Using the records below, filter for lines that contain the string "agent" and copy them out.
--------------------
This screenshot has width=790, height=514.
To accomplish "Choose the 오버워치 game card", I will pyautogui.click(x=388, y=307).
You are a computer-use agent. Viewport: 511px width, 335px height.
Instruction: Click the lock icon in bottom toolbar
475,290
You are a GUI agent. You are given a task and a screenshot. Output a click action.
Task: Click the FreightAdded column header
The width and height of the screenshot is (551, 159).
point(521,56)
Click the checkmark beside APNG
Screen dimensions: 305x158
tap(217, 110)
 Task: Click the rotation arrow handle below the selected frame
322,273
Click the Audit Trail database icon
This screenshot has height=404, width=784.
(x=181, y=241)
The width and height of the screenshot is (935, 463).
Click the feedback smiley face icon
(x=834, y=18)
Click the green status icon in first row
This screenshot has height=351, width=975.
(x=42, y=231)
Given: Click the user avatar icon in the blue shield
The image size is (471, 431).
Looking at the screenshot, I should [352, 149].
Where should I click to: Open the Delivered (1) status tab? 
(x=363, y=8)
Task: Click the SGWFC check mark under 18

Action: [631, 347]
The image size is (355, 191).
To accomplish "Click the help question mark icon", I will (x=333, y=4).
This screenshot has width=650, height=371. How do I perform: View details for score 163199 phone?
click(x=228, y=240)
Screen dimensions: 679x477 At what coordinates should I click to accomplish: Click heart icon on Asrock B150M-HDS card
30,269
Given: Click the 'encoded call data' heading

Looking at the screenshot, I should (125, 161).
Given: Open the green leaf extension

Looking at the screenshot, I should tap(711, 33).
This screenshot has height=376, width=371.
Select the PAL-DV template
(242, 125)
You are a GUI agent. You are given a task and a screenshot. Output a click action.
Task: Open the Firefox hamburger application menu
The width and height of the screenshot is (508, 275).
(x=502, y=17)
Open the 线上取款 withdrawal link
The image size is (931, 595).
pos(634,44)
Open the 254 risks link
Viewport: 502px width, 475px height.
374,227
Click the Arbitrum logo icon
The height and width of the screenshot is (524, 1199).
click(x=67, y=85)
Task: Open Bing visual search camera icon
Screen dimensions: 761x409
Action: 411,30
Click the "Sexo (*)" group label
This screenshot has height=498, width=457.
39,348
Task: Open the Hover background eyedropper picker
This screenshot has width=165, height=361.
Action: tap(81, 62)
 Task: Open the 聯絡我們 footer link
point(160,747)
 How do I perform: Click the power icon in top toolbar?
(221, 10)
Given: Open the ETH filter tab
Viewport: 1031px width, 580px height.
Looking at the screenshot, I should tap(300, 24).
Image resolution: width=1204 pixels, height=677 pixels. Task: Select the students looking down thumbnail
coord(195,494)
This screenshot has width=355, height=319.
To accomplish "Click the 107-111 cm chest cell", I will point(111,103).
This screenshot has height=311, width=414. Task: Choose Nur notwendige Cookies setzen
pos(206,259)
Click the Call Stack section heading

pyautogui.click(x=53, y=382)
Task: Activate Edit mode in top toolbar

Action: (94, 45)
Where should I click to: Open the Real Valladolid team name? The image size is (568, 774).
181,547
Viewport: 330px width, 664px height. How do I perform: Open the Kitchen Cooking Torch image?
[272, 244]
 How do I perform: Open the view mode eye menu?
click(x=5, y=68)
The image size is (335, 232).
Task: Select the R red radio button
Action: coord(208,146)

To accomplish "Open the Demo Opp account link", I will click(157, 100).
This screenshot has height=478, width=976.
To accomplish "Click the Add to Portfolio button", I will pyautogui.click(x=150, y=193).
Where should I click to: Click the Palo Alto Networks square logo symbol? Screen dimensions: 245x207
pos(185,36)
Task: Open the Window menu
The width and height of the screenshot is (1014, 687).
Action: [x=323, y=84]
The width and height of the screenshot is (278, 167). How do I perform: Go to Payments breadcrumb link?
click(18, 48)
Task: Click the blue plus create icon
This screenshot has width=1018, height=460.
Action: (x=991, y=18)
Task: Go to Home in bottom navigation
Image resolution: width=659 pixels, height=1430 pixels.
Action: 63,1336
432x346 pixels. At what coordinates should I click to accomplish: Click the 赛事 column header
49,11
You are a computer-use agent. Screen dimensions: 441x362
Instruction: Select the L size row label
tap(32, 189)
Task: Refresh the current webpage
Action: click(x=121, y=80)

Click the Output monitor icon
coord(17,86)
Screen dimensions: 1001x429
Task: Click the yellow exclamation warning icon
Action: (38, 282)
--------------------
Response to this task:
You are a computer-use agent. Viewport: 511px width, 335px height.
You are a GUI agent. You are given a task and a screenshot. Output a click action.
You are a GUI agent. You are given a task and a screenshot. Output a click action.
You are a computer-use agent. Screen dimensions: 441x362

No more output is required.